Chico State's independent student newspaper

The Orion

Chico State's independent student newspaper

The Orion

Chico State's independent student newspaper

The Orion

ZooZoo: Actors to play animals acting like humans

Published 2010-10-25T19:57:00Z”/>

entertainment

Tyler Ash

Chico Performances will unleash a zoo of untamed actors and a ferocious amount of talent Tuesday at Laxson Auditorium with Imago Theatre’s “ZooZoo.”

Imago Theatre combines the variety acts of vaudeville with the mastery of puppetry and the visual effects and comedy of Cirque du Soleil. In “ZooZoo,” its latest creation, animals are put in human situations to demonstrate approaches to everyday challenges that only a creature might achieve.

“It’s not like a play at all,” said co-creator Jerry Mouawad in a phone interview. “It’s more like going to the circus and the zoo at the same time.”

Imago Theatre was founded in 1979 by Mouawad and Carol Triffle in Portland, Ore., and has toured internationally for more than 20 years. It began when they started experimenting with different kinds of performances in mask theatre.

“ZooZoo” is a combination of their most recognized work, “FROGZ,” which appeared on Broadway in 2000 and 2002, as well as some of their other works.

The performance will include a variety of animals with human-related predicaments, including dining anteaters that can’t get their waiter’s attention in a restaurant, a frog with an inferiority complex that can’t jump as high as his amphibious friends, penguins playing musical chairs, human-like hippos struggling with insomnia, rambunctious rabbits and a mysterious rump-faced worm.

“Our animals are not a representation of the real animals in the world – they’re a representation of our images of these animals,” Mouawad said.

The costume for the worm is initially confusing – the arms are actually the actor’s legs, and the worm’s face is the performer’s bottom.

“We really just wanted to try and see what would happen if we placed a mask on an unusual part of the body,” Mouawad said as he talked of the talented “hand-standing” worm.

During the show, the performing animals tend to “wander” into the audience, looking for someone to help them out in their time of human-like hardship – and to provide more personal humor with their spectators.

“Probably half the show is in the first three rows,” Mouawad said.

Director of Chico Performances Dan DeWayne is excited for Imago Theatre’s return to Chico, this being their second time performing here in 10 years, he said.

“They’re pretty amazing,” he said. “To be able to interpret the movements of the animals is such that you have to buy into the idea that they’re alive.
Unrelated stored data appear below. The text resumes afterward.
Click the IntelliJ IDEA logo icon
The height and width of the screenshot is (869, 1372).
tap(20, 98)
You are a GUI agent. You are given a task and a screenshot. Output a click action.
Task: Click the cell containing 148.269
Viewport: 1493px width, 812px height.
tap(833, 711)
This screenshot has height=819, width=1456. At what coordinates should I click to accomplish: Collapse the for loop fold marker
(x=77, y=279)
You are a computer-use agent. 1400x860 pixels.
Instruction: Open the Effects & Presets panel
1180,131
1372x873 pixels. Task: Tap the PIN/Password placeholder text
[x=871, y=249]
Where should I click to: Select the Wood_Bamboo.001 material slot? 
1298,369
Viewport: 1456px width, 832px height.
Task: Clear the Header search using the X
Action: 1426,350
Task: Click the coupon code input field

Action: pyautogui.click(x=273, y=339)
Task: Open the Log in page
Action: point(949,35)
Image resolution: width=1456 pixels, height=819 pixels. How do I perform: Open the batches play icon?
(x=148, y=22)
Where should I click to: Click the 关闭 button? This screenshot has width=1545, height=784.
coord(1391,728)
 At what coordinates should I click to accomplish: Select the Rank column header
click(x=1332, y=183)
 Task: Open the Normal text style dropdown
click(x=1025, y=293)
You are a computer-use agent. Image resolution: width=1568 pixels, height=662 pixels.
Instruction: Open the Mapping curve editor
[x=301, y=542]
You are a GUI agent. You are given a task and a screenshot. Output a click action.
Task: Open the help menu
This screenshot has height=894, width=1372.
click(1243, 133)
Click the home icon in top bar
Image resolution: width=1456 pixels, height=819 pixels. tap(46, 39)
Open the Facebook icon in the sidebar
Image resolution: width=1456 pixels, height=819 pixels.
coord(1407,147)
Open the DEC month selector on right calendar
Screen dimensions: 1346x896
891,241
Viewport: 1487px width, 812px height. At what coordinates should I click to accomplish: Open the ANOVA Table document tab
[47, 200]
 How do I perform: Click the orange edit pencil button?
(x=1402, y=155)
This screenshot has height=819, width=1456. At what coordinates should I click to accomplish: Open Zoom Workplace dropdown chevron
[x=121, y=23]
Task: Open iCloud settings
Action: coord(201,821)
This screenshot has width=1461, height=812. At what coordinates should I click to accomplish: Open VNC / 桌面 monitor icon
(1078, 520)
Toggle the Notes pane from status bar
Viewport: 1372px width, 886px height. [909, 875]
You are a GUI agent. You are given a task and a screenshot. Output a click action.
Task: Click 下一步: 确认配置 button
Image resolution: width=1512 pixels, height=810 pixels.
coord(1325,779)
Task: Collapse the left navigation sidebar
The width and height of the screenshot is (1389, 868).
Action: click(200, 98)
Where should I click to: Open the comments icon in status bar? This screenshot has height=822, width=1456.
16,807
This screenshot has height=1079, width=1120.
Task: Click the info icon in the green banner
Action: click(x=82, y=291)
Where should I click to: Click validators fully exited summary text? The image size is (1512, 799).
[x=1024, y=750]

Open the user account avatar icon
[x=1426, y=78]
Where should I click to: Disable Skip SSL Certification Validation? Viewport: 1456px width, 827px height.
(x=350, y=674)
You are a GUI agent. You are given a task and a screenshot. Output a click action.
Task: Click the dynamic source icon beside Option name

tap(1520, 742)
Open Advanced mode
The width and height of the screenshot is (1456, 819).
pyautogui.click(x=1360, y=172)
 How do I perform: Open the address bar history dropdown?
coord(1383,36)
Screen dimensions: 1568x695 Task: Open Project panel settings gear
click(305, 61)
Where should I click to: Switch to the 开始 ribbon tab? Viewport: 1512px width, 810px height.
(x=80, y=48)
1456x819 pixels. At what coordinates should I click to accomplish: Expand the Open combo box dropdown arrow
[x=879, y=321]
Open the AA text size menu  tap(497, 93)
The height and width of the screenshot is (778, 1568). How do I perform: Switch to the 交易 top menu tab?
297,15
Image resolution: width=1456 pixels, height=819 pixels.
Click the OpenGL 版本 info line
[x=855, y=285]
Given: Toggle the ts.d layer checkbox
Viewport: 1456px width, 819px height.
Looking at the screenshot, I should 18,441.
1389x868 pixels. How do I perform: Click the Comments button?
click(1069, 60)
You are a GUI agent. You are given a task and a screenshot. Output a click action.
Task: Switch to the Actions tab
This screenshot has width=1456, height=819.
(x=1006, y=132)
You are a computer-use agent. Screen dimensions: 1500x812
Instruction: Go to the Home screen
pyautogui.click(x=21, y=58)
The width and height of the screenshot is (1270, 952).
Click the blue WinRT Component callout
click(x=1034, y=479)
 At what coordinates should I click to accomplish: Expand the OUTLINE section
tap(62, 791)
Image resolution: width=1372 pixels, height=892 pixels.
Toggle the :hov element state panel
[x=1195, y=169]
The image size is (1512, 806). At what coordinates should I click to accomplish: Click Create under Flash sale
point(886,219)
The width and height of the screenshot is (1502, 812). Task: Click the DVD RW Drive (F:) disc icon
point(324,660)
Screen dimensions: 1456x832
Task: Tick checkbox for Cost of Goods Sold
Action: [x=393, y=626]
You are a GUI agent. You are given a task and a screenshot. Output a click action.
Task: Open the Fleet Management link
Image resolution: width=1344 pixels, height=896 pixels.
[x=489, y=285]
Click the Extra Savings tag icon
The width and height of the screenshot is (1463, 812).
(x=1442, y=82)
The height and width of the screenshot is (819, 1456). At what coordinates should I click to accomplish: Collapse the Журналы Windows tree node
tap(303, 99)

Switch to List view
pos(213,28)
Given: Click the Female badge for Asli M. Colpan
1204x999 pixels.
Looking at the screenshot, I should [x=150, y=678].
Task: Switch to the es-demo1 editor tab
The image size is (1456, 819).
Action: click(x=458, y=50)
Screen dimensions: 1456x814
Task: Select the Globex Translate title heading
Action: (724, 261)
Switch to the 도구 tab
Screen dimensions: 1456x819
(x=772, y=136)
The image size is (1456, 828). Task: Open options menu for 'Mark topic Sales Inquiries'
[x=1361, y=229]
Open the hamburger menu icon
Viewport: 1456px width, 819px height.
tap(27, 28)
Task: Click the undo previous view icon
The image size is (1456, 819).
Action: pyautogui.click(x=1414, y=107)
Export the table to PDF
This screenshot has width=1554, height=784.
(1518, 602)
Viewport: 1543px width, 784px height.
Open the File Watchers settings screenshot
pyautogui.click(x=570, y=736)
That’s an extraordinary accomplishment.”

Many people don’t think about the incredible talent these performers have to be able to make these creatures move, he said. For a child, the world of make-believe can be accessed on a whim, making “ZooZoo” an entirely credible observation.

“They’re totally believers,” DeWayne said. “It takes adults just a little bit longer. We all get there too, and pretty soon you just give yourself over to it and say, ‘Yeah, this is totally plausible.'”

Many people have never heard of such a performance as “ZooZoo.”

Construction management major Teddy Yorke was excited to hear that the spectacle actually exists, he said.

“That sounds legend – wait for it – dary!” Yorke said as he learned of the awe-inspiring exhibition.

Physics major Spencer Johnson is also enthusiastic about the show.

“I’m so psyched, high-five!” Johnson said as he slapped hands with Yorke.